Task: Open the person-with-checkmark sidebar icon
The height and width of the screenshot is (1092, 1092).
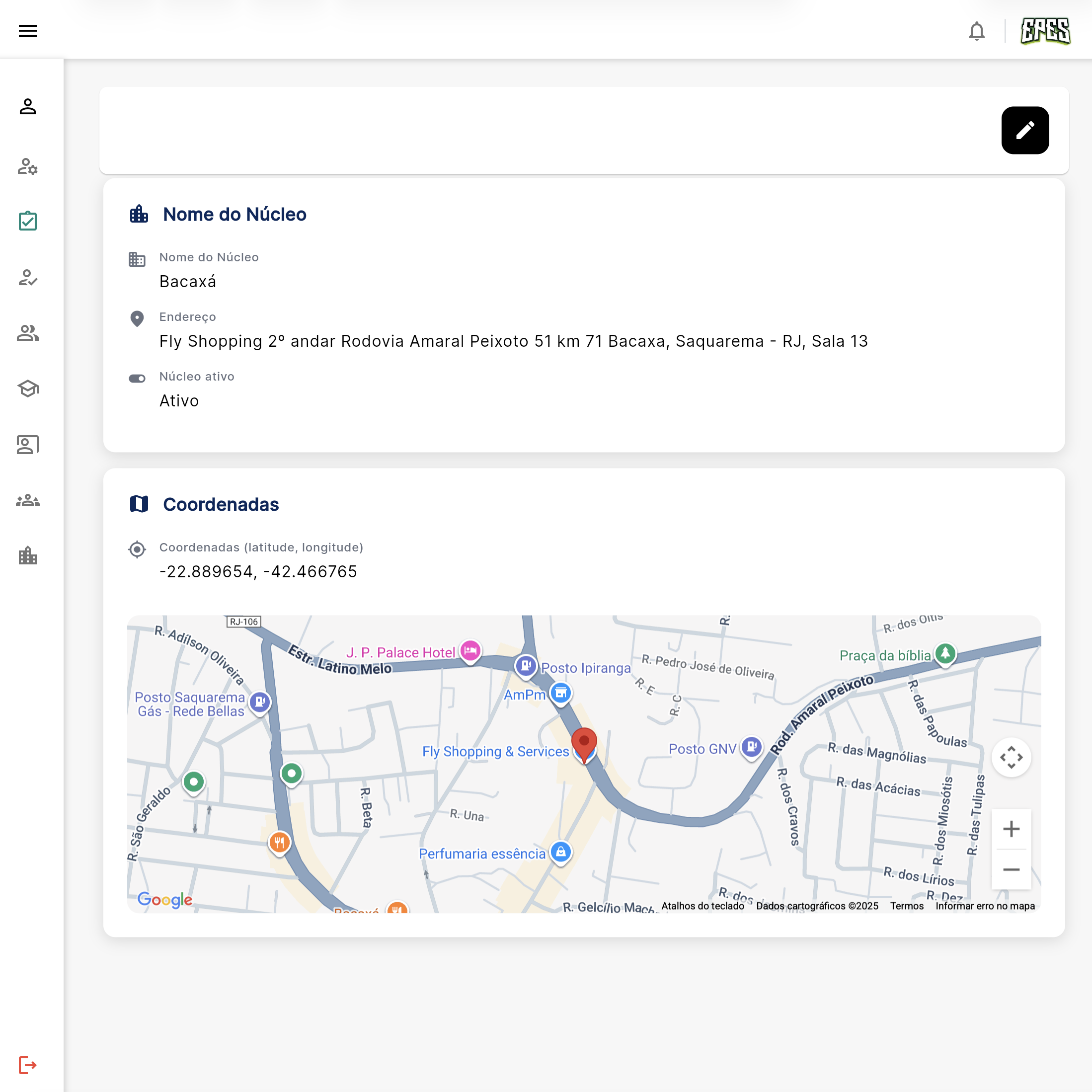Action: click(28, 277)
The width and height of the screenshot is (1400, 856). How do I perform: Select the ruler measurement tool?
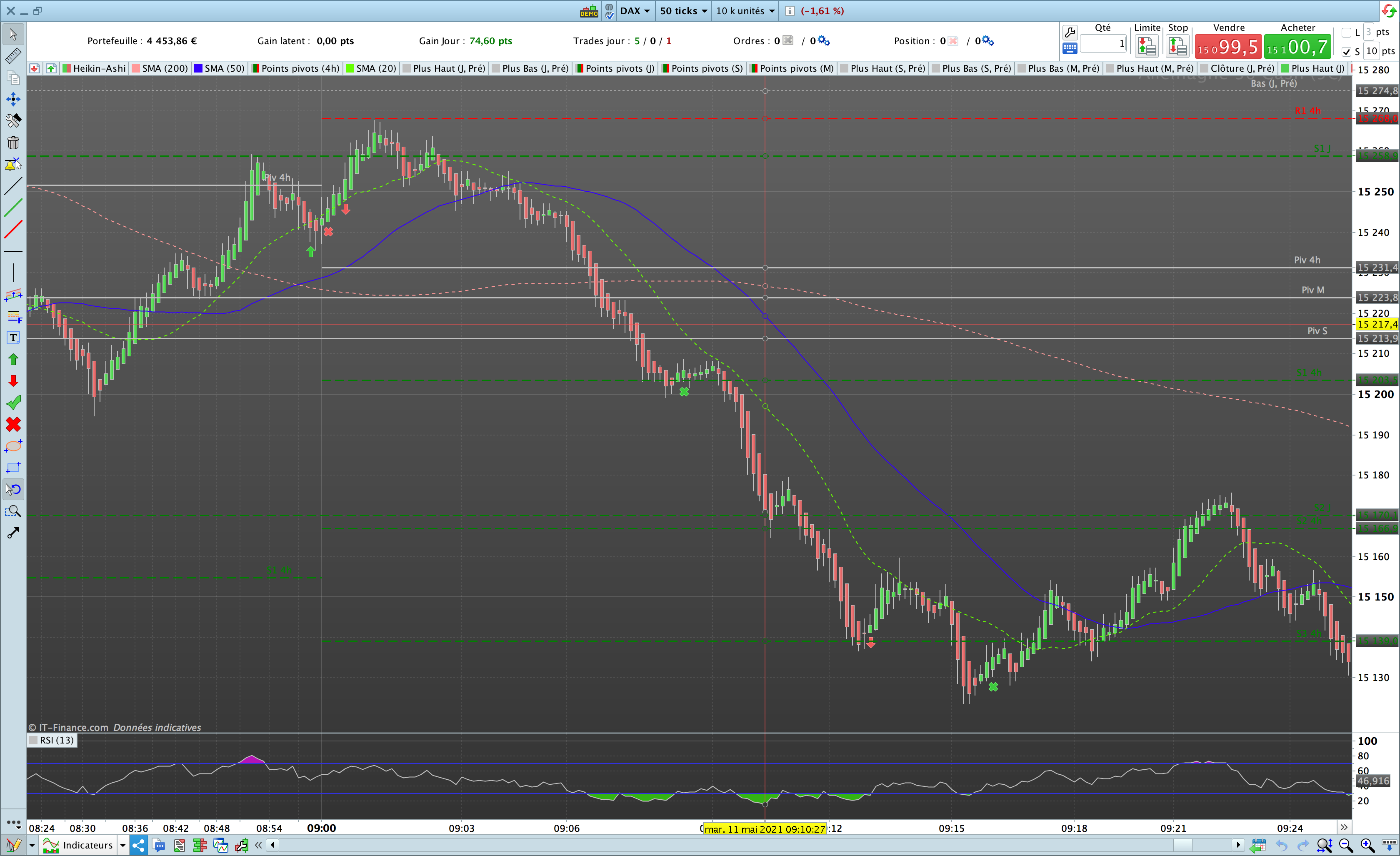pyautogui.click(x=13, y=56)
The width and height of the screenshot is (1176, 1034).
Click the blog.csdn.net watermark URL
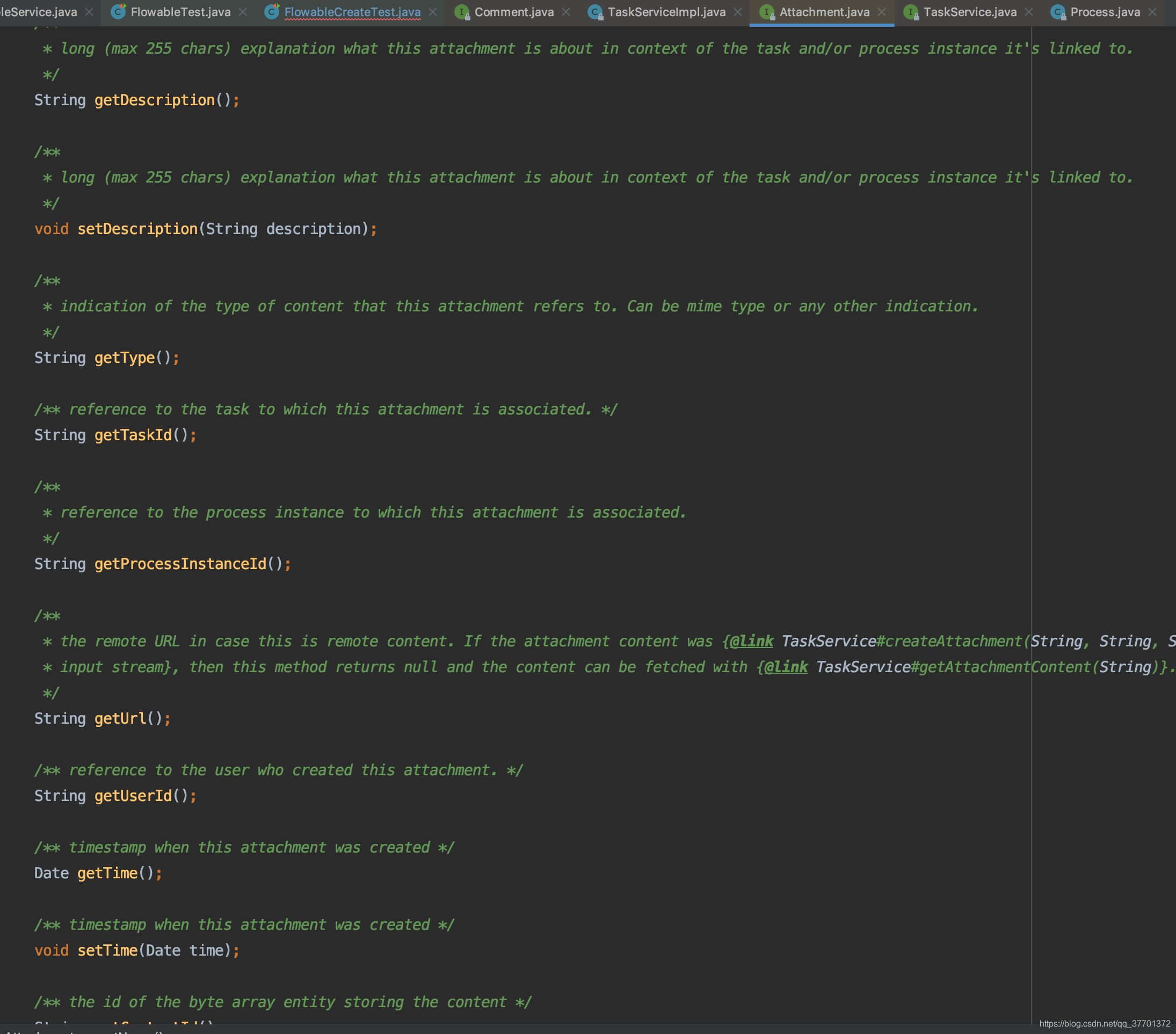tap(1104, 1024)
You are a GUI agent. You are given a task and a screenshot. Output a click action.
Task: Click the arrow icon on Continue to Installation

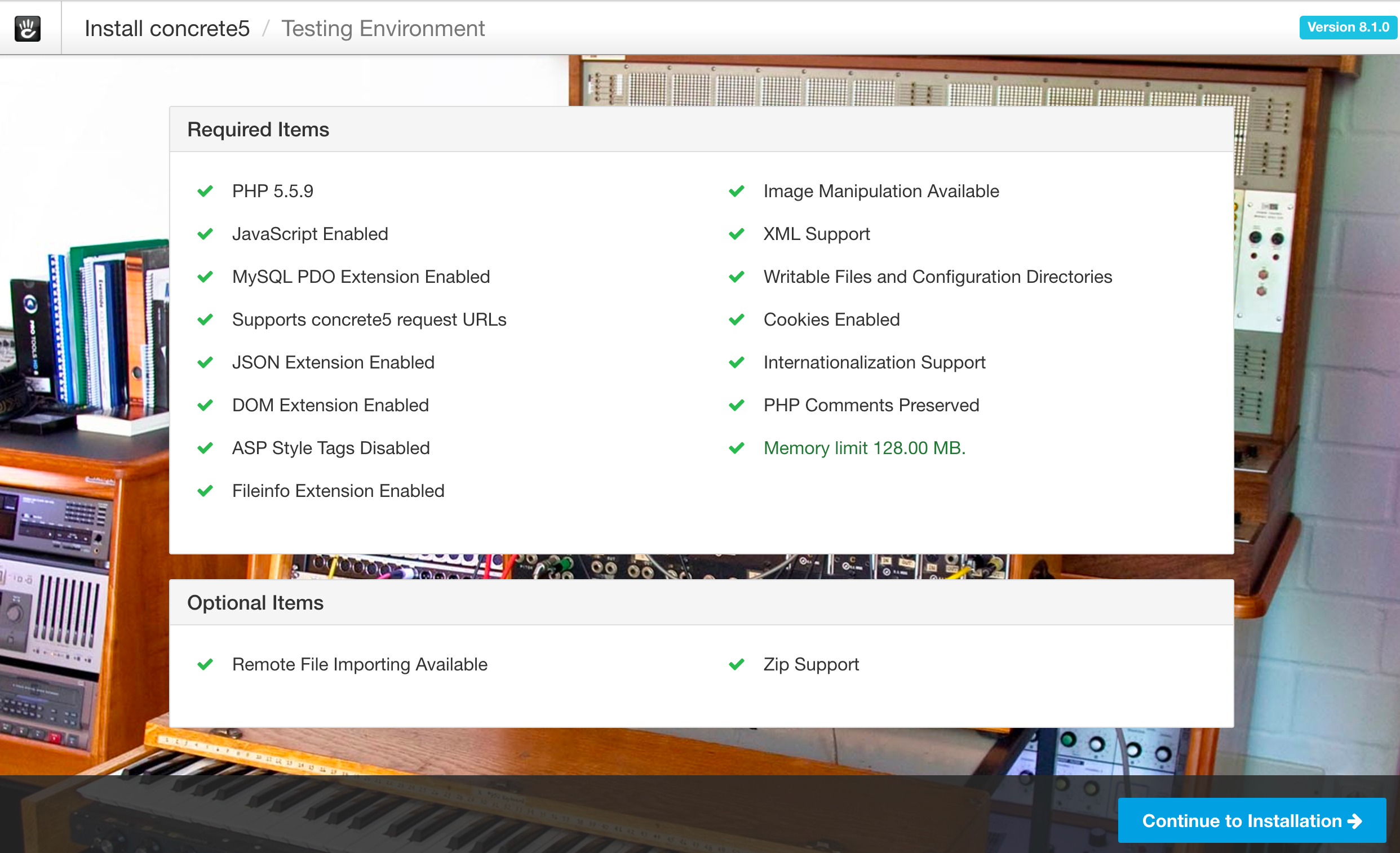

• WORK REQUEST
Wherever the word "icon" occurs in a line of the listing, copy that line.

• RESPONSE TO THE TASK
Task: Open the person-with-checkmark sidebar icon
Task: Click the arrow icon on Continue to Installation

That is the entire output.